En 2019, Blackrock dispose par exemple de 6.3% du capital de Total. Dans une lettre, Larry Fink, président et directeur général de l’entreprise, affirme s’orienter vers de « l’investissement durable » et « un capitalisme plus durable et inclusif. » Quelques jours plus tard, il est accusé de tenir un double discours. Selon le Financial Times, son entreprise se serait opposée aux résolutions demandant à Woodside Energy et Santos – deux compagnies pétrolières australiennes – de s’aligner avec les accords de Paris et de dévoiler leurs actions de lobbying. En janvier 2020, sur ses 7 000 milliards d’actifs, 0.8% est investi dans des fonds comportant des critères environnementaux, sociaux et de gouvernance (ESG), soit 56 milliards.

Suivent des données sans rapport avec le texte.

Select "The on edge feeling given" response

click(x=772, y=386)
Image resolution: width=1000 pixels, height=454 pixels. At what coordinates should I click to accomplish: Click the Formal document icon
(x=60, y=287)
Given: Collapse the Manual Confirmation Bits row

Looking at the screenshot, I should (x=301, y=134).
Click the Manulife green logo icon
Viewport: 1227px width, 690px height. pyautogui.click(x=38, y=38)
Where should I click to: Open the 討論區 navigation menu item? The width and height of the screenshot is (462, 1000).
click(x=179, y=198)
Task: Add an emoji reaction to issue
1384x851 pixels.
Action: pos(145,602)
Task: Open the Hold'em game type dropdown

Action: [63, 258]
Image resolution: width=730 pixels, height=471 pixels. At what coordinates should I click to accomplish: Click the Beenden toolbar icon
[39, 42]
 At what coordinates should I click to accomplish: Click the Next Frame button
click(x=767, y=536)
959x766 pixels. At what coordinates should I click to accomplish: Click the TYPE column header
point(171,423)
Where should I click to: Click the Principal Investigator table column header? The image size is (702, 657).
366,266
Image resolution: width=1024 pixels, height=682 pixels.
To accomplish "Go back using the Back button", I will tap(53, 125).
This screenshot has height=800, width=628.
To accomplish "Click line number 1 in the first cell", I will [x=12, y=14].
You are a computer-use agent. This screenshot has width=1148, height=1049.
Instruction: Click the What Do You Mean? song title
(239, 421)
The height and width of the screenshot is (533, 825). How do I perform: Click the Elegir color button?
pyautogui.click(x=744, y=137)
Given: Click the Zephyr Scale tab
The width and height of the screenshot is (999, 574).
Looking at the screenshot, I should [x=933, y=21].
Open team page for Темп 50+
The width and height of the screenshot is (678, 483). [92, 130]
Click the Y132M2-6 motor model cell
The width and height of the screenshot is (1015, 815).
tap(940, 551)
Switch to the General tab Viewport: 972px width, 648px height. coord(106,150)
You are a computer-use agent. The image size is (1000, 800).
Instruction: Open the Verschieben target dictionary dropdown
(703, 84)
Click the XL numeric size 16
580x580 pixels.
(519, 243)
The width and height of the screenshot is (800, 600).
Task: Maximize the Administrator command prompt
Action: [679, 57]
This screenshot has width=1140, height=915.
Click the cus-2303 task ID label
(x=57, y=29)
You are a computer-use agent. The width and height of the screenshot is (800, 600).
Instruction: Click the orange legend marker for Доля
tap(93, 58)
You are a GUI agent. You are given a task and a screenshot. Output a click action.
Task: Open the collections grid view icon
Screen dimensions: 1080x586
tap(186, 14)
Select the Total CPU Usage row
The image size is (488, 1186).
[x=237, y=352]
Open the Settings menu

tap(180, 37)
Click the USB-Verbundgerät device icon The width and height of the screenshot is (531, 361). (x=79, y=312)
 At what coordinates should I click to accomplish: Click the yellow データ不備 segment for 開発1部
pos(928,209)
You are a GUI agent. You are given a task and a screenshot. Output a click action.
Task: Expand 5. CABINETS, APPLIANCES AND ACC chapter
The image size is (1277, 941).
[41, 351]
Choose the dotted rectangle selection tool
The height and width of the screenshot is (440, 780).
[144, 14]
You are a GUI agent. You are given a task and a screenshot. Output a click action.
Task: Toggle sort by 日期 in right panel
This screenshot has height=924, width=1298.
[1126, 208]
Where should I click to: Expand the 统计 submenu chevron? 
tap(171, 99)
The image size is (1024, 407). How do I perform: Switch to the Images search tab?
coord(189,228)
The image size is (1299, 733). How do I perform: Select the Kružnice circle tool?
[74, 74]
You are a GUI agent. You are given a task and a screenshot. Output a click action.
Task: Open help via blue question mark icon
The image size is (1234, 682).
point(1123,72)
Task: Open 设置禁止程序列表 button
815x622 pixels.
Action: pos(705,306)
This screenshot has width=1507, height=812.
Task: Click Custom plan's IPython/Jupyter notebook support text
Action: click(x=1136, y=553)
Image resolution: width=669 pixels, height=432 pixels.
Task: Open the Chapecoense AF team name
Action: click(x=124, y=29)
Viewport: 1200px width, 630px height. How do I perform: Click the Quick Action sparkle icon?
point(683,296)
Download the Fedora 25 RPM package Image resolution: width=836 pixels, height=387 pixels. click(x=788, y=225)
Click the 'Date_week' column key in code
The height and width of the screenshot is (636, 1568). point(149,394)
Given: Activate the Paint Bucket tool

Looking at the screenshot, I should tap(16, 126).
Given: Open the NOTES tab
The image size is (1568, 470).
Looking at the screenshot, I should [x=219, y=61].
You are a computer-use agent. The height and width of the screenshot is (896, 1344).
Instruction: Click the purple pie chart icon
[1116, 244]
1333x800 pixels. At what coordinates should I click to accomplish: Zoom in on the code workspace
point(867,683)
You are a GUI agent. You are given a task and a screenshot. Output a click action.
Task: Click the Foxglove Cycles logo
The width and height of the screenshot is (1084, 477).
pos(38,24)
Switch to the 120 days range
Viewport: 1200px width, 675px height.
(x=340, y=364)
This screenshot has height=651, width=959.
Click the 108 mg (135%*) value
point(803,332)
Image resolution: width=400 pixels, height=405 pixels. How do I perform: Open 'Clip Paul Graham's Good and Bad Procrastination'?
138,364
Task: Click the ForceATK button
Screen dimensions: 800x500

En France, les quatre principales banques – BPCE, BNP Paribas, Crédit Agricole et Société Générale – continuent elles aussi de financer le pétrole et le gaz de schiste. Entre 2016 et 2019, 24 milliards d’euros ont été injectés dans l’exportation, la production et le transport de ces matières premières. D’ailleurs, c’est en 2019 que ces quatre banques ont investi le plus dans la production de pétrole et de gaz de schiste. Dans un communiqué, Natixis, du groupe BPCE, a assuré cesser le financement de tous les projets et entreprises dont plus de 25% de leur activité se base sur « l’exploration et la production de pétrole et de gaz de schiste. »

Les effets du changement climatique sont irréversibles, cumulatifs et systémiques. Sans cesse repousser à demain les actions en matière de climat amplifie de manière significative le problème. L’inaction pourrait engendrer des dégâts majeurs et irréversibles, ce que démontre une étude très inquiétante publiée en 2018 dans « nature climate change. »

Les alarmes ne manquent pas : incendies en Australie et en Californie, inondation dans le Var, coronavirus tel que le Covid-19 en 2003 (SRAS CoV 1), ou encore un dixième mois d’affilée avec des températures moyennes au-dessus des normales.